When understanding and supporting this theory, you can infer that, given a common origin, the mutations and the process of natural selection define a similar road of evolution in all cases, with variations depending on the frame in which life develops. It goes for a similar “objective” in most of the cases. It is highly possible that in a moon orbiting a Gas Giant, with great quantities of radiation and low gravity, very varied and big sized life forms, but familiar in some sense, evolve.  So, the intelligent beings are humanoids that talk, feel and even develop moral values similar to ours (here we can expect this to be a long shot), while vegetable life and herbivorous and predators also exist, similar to what we find on earth, although much more spectacular in shape due to the higher levels of radiation to which the moon is exposed (evolution goes faster because there are more mutations).
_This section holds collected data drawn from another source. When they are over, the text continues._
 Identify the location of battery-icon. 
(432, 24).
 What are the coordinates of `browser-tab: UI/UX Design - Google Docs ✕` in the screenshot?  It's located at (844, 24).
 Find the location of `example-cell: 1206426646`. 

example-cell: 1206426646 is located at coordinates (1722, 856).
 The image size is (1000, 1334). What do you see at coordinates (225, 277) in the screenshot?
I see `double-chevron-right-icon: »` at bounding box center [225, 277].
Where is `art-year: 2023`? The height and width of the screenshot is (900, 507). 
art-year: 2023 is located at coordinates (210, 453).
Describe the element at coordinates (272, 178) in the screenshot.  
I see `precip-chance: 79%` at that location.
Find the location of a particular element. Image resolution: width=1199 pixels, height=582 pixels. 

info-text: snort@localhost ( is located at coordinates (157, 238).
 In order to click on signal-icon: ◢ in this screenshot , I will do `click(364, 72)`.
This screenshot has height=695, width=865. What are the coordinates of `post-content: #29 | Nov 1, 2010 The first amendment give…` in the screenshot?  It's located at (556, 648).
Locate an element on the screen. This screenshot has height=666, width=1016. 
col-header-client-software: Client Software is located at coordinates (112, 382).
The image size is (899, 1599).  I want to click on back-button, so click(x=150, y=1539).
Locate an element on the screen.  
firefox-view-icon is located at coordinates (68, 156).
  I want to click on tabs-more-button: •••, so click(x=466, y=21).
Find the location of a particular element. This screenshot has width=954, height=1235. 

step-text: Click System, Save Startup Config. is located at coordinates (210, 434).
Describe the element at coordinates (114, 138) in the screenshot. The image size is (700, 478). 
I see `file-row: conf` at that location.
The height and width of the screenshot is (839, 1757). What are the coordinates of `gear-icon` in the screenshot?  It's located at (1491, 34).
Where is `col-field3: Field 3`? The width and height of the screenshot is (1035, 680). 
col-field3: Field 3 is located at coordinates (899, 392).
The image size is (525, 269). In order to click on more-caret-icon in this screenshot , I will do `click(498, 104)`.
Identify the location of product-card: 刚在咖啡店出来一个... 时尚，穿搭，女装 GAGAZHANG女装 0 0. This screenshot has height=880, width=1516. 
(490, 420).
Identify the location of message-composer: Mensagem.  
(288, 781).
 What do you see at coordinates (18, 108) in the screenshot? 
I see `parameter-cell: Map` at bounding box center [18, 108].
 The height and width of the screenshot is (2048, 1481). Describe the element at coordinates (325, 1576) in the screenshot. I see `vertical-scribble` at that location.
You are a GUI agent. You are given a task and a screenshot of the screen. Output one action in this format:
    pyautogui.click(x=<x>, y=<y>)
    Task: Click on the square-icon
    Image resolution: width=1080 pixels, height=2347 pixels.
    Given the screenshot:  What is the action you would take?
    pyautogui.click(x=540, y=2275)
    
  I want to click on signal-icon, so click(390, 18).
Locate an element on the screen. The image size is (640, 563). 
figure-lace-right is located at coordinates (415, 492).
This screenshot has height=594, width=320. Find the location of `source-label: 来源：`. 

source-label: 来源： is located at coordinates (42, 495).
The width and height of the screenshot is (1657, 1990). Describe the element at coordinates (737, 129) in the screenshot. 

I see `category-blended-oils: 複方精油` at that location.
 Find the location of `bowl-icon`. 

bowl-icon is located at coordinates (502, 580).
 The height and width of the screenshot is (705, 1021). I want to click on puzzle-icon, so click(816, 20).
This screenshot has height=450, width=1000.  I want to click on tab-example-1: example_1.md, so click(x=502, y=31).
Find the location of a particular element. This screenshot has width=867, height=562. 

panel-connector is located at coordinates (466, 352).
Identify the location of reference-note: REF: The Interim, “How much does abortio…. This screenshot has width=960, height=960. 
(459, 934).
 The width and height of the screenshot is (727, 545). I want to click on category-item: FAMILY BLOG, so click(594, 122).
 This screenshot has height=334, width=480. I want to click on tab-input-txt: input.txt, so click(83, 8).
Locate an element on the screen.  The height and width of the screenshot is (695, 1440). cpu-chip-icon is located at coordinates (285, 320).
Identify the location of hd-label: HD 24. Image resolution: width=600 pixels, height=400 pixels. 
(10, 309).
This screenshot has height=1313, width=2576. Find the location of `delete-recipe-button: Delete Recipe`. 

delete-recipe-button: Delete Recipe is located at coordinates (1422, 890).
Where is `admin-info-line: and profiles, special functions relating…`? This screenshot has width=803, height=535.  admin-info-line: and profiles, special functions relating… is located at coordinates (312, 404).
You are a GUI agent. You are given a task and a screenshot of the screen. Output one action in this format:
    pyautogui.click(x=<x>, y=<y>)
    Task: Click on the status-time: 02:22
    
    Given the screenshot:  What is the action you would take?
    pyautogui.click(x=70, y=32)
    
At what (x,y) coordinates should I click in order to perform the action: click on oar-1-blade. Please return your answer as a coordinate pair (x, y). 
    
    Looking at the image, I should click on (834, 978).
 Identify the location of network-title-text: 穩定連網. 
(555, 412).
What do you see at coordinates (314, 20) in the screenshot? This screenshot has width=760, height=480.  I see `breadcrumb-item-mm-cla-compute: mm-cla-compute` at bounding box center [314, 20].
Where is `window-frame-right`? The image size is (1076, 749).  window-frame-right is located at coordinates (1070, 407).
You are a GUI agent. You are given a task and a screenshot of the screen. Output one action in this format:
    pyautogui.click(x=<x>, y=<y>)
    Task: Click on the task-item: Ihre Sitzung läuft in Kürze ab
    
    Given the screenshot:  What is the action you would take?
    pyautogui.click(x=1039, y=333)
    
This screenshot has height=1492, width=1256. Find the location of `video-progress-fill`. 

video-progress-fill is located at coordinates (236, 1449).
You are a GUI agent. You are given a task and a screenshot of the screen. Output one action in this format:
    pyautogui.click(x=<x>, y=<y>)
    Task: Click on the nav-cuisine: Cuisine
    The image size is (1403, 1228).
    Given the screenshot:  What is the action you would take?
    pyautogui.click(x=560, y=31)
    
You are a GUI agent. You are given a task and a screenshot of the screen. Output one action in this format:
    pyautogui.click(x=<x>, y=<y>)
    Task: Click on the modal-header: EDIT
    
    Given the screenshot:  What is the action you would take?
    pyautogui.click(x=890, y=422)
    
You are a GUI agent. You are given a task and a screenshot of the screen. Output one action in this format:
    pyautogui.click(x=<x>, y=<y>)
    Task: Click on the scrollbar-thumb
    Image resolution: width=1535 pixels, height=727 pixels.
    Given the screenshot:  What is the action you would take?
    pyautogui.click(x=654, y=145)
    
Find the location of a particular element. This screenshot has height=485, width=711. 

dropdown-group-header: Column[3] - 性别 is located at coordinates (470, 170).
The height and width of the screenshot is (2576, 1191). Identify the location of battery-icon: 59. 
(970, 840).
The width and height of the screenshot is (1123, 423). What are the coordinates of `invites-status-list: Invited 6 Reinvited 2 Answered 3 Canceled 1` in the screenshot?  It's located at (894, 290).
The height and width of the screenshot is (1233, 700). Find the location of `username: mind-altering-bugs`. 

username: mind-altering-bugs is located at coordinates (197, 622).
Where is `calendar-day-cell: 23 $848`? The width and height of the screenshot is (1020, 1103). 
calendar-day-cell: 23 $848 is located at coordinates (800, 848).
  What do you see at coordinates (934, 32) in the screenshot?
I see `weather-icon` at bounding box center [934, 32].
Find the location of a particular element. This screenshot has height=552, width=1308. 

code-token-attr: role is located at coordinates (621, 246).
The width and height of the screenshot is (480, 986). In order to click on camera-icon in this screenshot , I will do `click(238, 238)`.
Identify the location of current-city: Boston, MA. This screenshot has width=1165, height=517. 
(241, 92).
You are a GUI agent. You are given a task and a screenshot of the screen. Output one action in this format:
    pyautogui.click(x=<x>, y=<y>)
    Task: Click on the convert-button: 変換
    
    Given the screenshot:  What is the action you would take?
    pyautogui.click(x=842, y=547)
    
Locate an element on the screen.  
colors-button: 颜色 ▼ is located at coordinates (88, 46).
Another interesting concept that we observe in Avatar is that of “beauty inherent to nature”. Either that being because we’ve learn to identify beauty on nature, or because nature “finds” beauty to be practical, it’s common to think in science that nature tends to evolve into certain symmetric shapes (we find beauty on symmetry). Animals and plants’ beautiful design on Avatar aren’t random, the great color showoff and exotic shapes that somehow always seem beautiful to us. The scientific consultants in Avatar worked very hard in that subject, looking into anatomy books, copying nature on Earth and re-inventing life in a way never before seen on movie. This means another revolutionary aspect brought to us by this science fiction movie: The best designed alien life ever shown.

Conclusion

At the time of reviewing this article I see that I’m missing hundreds of concepts to develop. Pandora’s geology, the cultural metaphors, human technology, the extrapolation of social behavior, the Matrix and apparent realities concept (which is a technological feedback from the philosophical current of the caves of Plato, much better developed in the Matrix trilogy) and many other concepts. Avatar is, according to its director, a decades long project, and certainly seems so if we look at the very complex system in with a relatively simple story is developed. My verdict: Anyone that misses this movie in 3D, is missing an unique moment in human culture and cinema history. Go watch it!